Uyesugi's attorneys said he was deluded, believing that his coworkers were plotting against him.
“There had been years and years and years of torment. Of conspiracy. Of sabotage. And although they may not in actuality have happened, he believed that,” said defense attorney Jerel Fonseca.
“These were fixed, firm, unshakable beliefs.”
But the prosecution said Uyesugi was deliberate in what he did.
"November 2nd was his opportunity,” Carlisle said.
“He’d been thinking about killing these people for years and years, and the problem — one of the problems he confronted was basically they’re never in the same location at the same time. That morning, everybody that he wanted to kill was going to be in the same room.”
Five of the men killed at the Xerox building were shot in a conference room, according to police. Two others were in a separate office.
Several coworkers had reported having difficulty working with him and said he had threatened their lives. Uyesugi himself had also filed harassment complaints about his colleagues.

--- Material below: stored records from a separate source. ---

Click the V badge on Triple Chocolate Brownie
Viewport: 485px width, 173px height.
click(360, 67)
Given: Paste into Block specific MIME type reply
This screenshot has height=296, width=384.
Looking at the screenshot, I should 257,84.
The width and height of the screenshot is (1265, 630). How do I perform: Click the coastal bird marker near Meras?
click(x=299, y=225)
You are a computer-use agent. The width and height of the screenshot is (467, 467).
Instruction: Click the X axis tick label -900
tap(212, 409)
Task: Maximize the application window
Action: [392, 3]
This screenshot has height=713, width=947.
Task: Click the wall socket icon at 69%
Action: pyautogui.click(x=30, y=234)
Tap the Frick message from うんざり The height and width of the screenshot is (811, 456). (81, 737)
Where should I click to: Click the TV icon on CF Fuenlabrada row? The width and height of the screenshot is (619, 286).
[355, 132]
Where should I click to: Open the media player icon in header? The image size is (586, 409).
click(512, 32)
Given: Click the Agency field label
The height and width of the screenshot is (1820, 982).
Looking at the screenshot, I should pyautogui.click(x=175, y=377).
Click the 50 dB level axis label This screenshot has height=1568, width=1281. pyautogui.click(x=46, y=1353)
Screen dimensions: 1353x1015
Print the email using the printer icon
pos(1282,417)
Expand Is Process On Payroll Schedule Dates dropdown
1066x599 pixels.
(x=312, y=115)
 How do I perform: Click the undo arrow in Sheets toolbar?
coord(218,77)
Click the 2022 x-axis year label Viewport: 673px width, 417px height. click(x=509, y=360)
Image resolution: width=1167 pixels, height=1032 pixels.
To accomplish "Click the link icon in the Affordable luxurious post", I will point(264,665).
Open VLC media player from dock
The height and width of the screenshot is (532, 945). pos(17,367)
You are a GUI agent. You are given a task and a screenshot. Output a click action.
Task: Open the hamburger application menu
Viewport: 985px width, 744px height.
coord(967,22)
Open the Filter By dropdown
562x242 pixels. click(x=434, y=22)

Six years before the mass murder, Uyesugi was ordered to undergo psychiatric evaluation and anger management courses after he kicked in and damaged an elevator door at work.
He was arrested for third-degree criminal property damage.
After the incident, several coworkers testified that Uyesugi began openly talking about carrying out a mass shooting at Xerox if he were to be fired.
He did have an extensive collection of firearms.
At the time of his arrest there were 17 registered to his name. That fact would prompt changes in Hawaii gun laws.
Throughout his trial, Uyesugi’s family maintained the shooter was not a violent man. His hobbies were raising and breeding goldfish and koi, which he would sell to local pet stores.
They described him as quiet but withdrawn. He attended Roosevelt High School, where he was a member of the school’s Army JROTC and rifle team.
However, his brother did testify that Uyesugi crashed their father's car and hit his head on the windshield shortly after graduating high school in 1977 and was "never the same afterwards.”
After his conviction, Uyesugi appealed. The conviction was upheld by the state Supreme Court in 2002.